И еще одна беда была в Карандеевке повальная малярия. На моих глазах половина населения сваливалась с температурой под 40 градусов, остальные носили им воду. Через день было все наоборот. Болели наши родные. Очень тяжело болела мама. И до сих пор не могу понять, почему она меня тащила каждый год в этот очаг. Самое удивительное, что я так и не заразилась, и никто не болел из отцовской семьи. В Перми до войны малярия тоже была. В маленьком свиязевском домике напротив теперешнего хирургического корпуса на улице Куйбышева в 1937 году был противомалярийный диспансер. Меня туда водили на осмотр. Я хорошо помню, как врач уложил меня на широкую гладкую лавку у стены и очень больно щупал мою селезенку. Приступы у мамы тогда стали ежедневными.
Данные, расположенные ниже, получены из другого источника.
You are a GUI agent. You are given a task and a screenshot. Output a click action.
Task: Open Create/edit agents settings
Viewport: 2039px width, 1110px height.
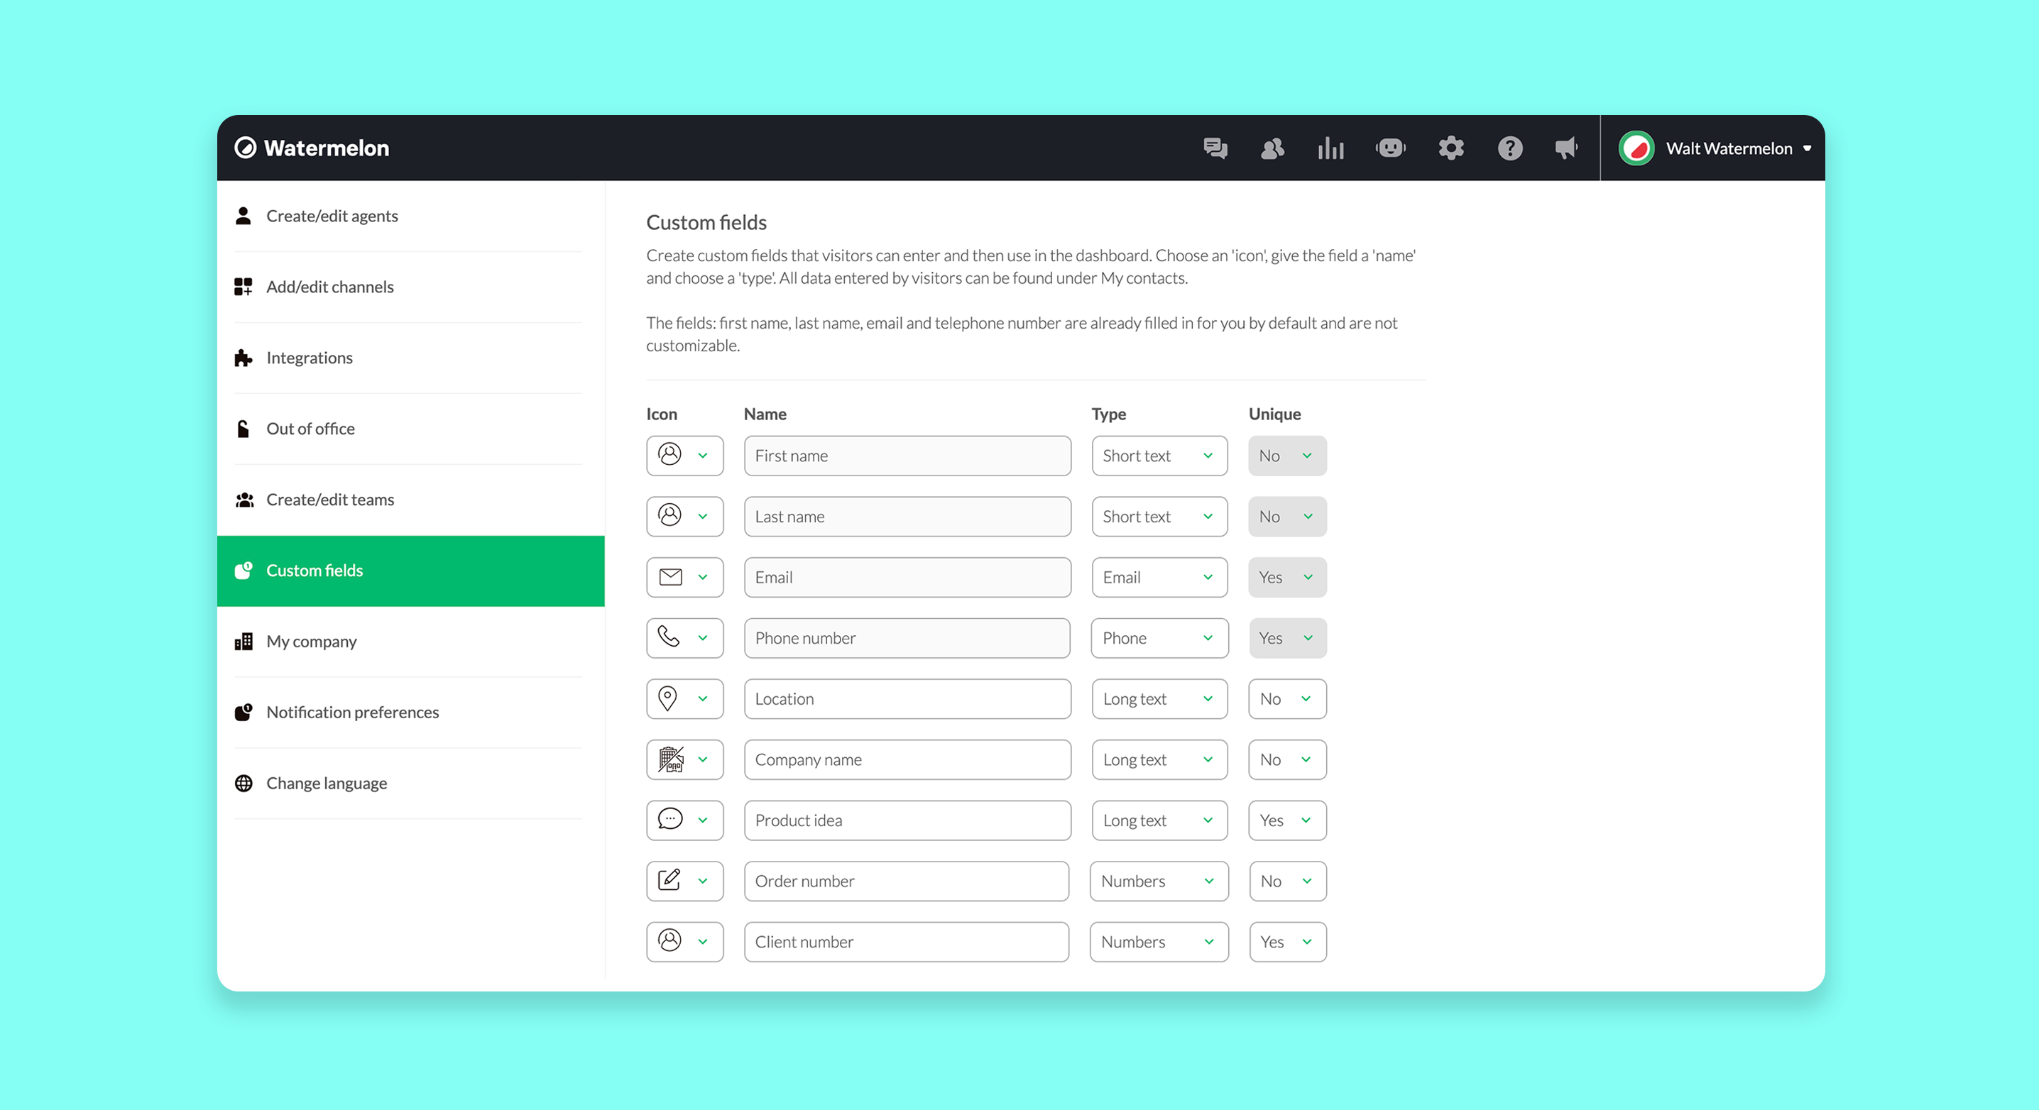tap(332, 216)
Постоянно приезжала «карета скорой помощи» на лошадке, отвозила больную в инфекционную больницу, где у нее искали тифы, которыми она переболела еще в гражданскую войну, пока кто-то не догадался взять кровь на «толстую каплю». Был назначен акрихин, мама окрасилась в желтый цвет, но малярию вылечили, а тут и война началась, после нее мы уже никуда не ездили.
Каждое воскресенье из Карандеевки взрослые пешком отправлялись на базар в Инжавино за продуктами за 7 километров. Там покупали яйца, творог, сметану и пр. немного дешевле у наших же сельчан, которые в свою очередь тащили туда провиант на своем горбу. Логики этой не понять, как это часто бывает в нашем отечестве.
И память хранит своеобразный тамбовский диалект, тем более, что иногда он всплывал и в Перми. Даже когда я работала на целине, меня мгновенно опознал кузнец, которому попала железная стружка в глаз. На мое «здравствуйте, проходите, показывайте, что у вас?» он ответил:
Дочка, а ты же тамбовская!
Это при том, что к Тамбову отношение у меня все же косвенное, в Перми меня дразнили за то, что я «акаю», а у деда величали пермячкой. В Карандеевке население не понимало, что такое средний род:
Оньк! У табе полотенец-то иде? Он чистый? А яйцо уже готовая?
Слова тоже иногда имели другой смысл.
А я вчерась кричала-то (плакала)!
Ты в речку одна погоди, я сейчас разберуся (разденусь)!
Гли! Манька-то уже растелешилася! (телешом раздетый догола)
Ты гляди, как бы Валька-то у табе не уходилси (не утонул)!
Ой! А хлеб-то унесли! (украли). Кто унес? А ты глаза-то разуй!
Леночка, у табе каструля люмЕневая или малИрованная?
Эт куды ж я платокто затутрила?
Ты задохлик, табе Бог убил, так сиди, не питюкай!
Намедни я так гОрилась (расстраивалась)!
Эт чаво ты там гнЕздишьси (устраиваешься поудобней)?
Эт каструля-то добре велика! Ты дюже-то не соли!
А щи-то уже охварыздали?
Вчерась у Петровны песни играли!
Эт чтой-то наделали-то? Ни пришей, ни пристебай!
Не буду это исть, гребую (брезгую).
Чтой-то ты столько положила-то? Эт ведь ни в сноп, ни в горсть!
А белье-то белое, прям кипенное.
О громком пении моя тетка говорила: «Ягодка! Эт чтой-то он сибе так мучаить?». Щи не сварить, а «собрать». Спрятаться «схорониться». К девочке ласковое обращение «сынок», а ко всем «ягодка». Черта поминали под именем «анчутки» или «нечистика», плохое пожелание «игрец табе возьми» или похуже «паралик табе расшиби». «Бог с ними» звучало как «сынок, да они-то!». Щенка называли «кутек», а загон для овец «катух». Дед говорил тетке: «Оньк! Ты чай-то хрухтовый завари. От Высоцкого оставь на воскресенье. А в церкву пойдешь, платок надень кобеднишный».